> **Task statement**
Give every line of the rows below as a Markdown table with the columns No. and Line, numbering the lines in order and leaving out blank ones.

Item coordinate data:
______________________________

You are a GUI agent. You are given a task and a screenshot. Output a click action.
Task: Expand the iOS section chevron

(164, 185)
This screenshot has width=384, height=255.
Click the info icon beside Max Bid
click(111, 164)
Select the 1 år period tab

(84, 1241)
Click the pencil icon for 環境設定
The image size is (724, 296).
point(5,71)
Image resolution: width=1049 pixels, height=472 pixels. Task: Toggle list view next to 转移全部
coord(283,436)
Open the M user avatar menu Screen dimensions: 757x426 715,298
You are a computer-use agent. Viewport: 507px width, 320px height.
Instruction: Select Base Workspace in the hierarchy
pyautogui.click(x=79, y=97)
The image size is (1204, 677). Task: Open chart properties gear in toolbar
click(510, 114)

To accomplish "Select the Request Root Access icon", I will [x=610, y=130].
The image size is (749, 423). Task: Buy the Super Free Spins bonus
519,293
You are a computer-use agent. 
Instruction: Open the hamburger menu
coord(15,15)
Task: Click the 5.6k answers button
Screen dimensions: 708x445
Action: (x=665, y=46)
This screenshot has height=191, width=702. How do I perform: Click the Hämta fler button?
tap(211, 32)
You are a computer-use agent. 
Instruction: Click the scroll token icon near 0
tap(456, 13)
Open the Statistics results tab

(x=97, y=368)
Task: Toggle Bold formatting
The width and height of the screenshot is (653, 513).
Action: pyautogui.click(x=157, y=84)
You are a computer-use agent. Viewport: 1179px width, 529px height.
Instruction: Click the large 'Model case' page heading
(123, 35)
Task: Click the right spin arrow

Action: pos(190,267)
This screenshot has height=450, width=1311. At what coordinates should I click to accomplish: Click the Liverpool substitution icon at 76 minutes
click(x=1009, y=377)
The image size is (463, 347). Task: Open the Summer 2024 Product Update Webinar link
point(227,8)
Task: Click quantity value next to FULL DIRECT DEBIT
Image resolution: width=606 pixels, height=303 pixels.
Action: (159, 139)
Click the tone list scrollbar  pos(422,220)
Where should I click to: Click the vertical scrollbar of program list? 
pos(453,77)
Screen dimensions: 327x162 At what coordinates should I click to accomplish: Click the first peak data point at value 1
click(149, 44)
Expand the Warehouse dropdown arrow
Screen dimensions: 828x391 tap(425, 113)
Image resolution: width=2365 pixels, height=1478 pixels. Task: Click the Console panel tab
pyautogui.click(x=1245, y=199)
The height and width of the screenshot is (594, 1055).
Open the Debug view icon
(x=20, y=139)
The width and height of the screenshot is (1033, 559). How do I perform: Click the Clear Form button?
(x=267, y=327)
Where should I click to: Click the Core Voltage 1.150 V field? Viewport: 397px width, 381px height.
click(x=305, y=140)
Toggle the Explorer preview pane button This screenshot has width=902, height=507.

______________________________

> **The result**
| No. | Line |
|---|---|
| 1 | You are a GUI agent. You are given a task and a screenshot. Output a click action. |
| 2 | Task: Expand the iOS section chevron |
| 3 | (164, 185) |
| 4 | This screenshot has width=384, height=255. |
| 5 | Click the info icon beside Max Bid |
| 6 | click(111, 164) |
| 7 | Select the 1 år period tab |
| 8 | (84, 1241) |
| 9 | Click the pencil icon for 環境設定 |
| 10 | The image size is (724, 296). |
| 11 | point(5,71) |
| 12 | Image resolution: width=1049 pixels, height=472 pixels. Task: Toggle list view next to 转移全部 |
| 13 | coord(283,436) |
| 14 | Open the M user avatar menu Screen dimensions: 757x426 715,298 |
| 15 | You are a computer-use agent. Viewport: 507px width, 320px height. |
| 16 | Instruction: Select Base Workspace in the hierarchy |
| 17 | pyautogui.click(x=79, y=97) |
| 18 | The image size is (1204, 677). Task: Open chart properties gear in toolbar |
| 19 | click(510, 114) |
| 20 | To accomplish "Select the Request Root Access icon", I will [x=610, y=130]. |
| 21 | The image size is (749, 423). Task: Buy the Super Free Spins bonus |
| 22 | 519,293 |
| 23 | You are a computer-use agent.  |
| 24 | Instruction: Open the hamburger menu |
| 25 | coord(15,15) |
| 26 | Task: Click the 5.6k answers button |
| 27 | Screen dimensions: 708x445 |
| 28 | Action: (x=665, y=46) |
| 29 | This screenshot has height=191, width=702. How do I perform: Click the Hämta fler button? |
| 30 | tap(211, 32) |
| 31 | You are a computer-use agent.  |
| 32 | Instruction: Click the scroll token icon near 0 |
| 33 | tap(456, 13) |
| 34 | Open the Statistics results tab |
| 35 | (x=97, y=368) |
| 36 | Task: Toggle Bold formatting |
| 37 | The width and height of the screenshot is (653, 513). |
| 38 | Action: pyautogui.click(x=157, y=84) |
| 39 | You are a computer-use agent. Viewport: 1179px width, 529px height. |
| 40 | Instruction: Click the large 'Model case' page heading |
| 41 | (123, 35) |
| 42 | Task: Click the right spin arrow |
| 43 | Action: pos(190,267) |
| 44 | This screenshot has height=450, width=1311. At what coordinates should I click to accomplish: Click the Liverpool substitution icon at 76 minutes |
| 45 | click(x=1009, y=377) |
| 46 | The image size is (463, 347). Task: Open the Summer 2024 Product Update Webinar link |
| 47 | point(227,8) |
| 48 | Task: Click quantity value next to FULL DIRECT DEBIT |
| 49 | Image resolution: width=606 pixels, height=303 pixels. |
| 50 | Action: (159, 139) |
| 51 | Click the tone list scrollbar  pos(422,220) |
| 52 | Where should I click to: Click the vertical scrollbar of program list?  |
| 53 | pos(453,77) |
| 54 | Screen dimensions: 327x162 At what coordinates should I click to accomplish: Click the first peak data point at value 1 |
| 55 | click(149, 44) |
| 56 | Expand the Warehouse dropdown arrow |
| 57 | Screen dimensions: 828x391 tap(425, 113) |
| 58 | Image resolution: width=2365 pixels, height=1478 pixels. Task: Click the Console panel tab |
| 59 | pyautogui.click(x=1245, y=199) |
| 60 | The height and width of the screenshot is (594, 1055). |
| 61 | Open the Debug view icon |
| 62 | (x=20, y=139) |
| 63 | The width and height of the screenshot is (1033, 559). How do I perform: Click the Clear Form button? |
| 64 | (x=267, y=327) |
| 65 | Where should I click to: Click the Core Voltage 1.150 V field? Viewport: 397px width, 381px height. |
| 66 | click(x=305, y=140) |
| 67 | Toggle the Explorer preview pane button This screenshot has width=902, height=507. |